唇を震わせすすり泣く女の嫋々とした声に男は思わず女に手を差し出した。
「触れてはなりませぬ」
女が男の手に向かっておずおずと手を伸ばすのを見た従者はすかさず両者の間に割って入った。
「女よ、その身を辨えよ。この御方は帝にあらせられる。方違えでこの寺にいらしたのだ」
帝、と聞いて女はひどく取り乱した。
「わたくしは、その、歓喜天を、その…申し訳ございません」
跳ねるように後ずさると白く嫋やかな両手を床に付き、額を擦りつけるほど頭を下げる。女の動きに合わせてその長い黒髪ものたうち、僅かに差し込む光を受け艶々と照り輝いた。
「ご覧あれ。歓喜天の名を畏れて妖かしが苦しんでおる」
「否、帝の威光に打たれたのでございましょう」
男の後ろで僧正と従者が言い募る。
だが、男は女の奇矯な振る舞いは全く気にならなかった。寧ろうずくまったときに突き出された尻の丸みやほっそりとした華奢な足首に強く心を奪われ目が離せなくなっていた。
「歓喜天がどうかしたのか」
女に目を落としたまま問う男に僧正がささやいた。
「実は左大臣様は主上と中宮様の末永き御幸せを願って仏師に歓喜天の像を拵えさせておりました。ところが仏師はあのようなことになり、彫っていたはずの歓喜天も行方知れずに」
「歓喜天の像はなく、女がここにいた。そういうことか」
「左様でございます」
男の顔がぱっと輝いた。
「もしや、この女は歓喜天の化身ではあるまいか」
その言葉を聞いた女は顔を上げた。
細い眉を微かにしかめ、苦悶の表情を浮かべている。
「…そんな…まさか」
しかし男の耳には女の呟きは届かなかった。
「間違いない。

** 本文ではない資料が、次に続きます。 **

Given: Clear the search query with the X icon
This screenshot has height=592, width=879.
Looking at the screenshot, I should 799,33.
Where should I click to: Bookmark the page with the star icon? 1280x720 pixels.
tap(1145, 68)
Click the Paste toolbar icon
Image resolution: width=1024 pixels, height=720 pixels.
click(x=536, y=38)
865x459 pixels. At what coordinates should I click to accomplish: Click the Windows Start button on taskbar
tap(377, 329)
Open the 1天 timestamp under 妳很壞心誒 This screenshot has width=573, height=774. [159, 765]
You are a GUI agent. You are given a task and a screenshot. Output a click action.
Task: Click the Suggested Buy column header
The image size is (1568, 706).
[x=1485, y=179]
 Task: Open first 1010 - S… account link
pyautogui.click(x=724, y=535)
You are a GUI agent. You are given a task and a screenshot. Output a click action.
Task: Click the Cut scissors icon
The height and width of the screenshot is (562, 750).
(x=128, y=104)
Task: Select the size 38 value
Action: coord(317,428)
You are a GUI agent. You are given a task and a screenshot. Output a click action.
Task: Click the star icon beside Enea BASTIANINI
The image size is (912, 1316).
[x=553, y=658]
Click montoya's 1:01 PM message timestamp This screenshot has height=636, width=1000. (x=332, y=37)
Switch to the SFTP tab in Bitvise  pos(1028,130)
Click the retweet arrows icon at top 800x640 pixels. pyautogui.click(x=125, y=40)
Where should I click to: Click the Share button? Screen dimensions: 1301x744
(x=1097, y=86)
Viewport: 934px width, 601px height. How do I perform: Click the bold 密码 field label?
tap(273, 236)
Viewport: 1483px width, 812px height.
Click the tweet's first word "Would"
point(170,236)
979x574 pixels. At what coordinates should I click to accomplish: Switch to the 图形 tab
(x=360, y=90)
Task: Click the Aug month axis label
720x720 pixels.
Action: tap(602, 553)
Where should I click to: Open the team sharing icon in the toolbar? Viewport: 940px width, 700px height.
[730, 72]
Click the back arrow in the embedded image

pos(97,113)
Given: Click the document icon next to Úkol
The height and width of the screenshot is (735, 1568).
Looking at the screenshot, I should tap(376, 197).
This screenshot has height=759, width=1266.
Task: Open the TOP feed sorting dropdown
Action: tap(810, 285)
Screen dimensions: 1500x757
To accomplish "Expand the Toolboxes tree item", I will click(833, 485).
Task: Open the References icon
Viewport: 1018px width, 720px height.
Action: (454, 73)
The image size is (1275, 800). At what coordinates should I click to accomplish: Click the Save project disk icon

ここで私がそなたに出会ったのは偶然ではなく、仏のお導きだったのだ。ならば、私は有り難く仏の御慈悲を頂戴するとしよう」
女と自分自身に言い聞かせるようにこう言うと、男は後ろに控える従者を大声で呼んだ。
「馬を曳け。今すぐここを出て都に戻る」
「しかし、迎えの者は方違えが終わるまで山へは」
「待ってはおれぬ」
男は声を荒らげた。
「このまま留め置けば、あの坊主どもはあの女を妖かしと見做し始末するだろう。何としてもその前に救わねば」
堂を走り出た男は質素な身なりのまま寺の主だった僧を本堂に集めた。
「あの女人は私に縁ある者である。都より沙汰あるまで丁重に遇するように」
平伏する僧たちに向かって言い放つ。その中には先ほど男の行く手を阻もうとした僧兵も混じっていた。
そして。
男は従者が曳いてきた馬に飛び乗ると慌ただしく山を下っていった。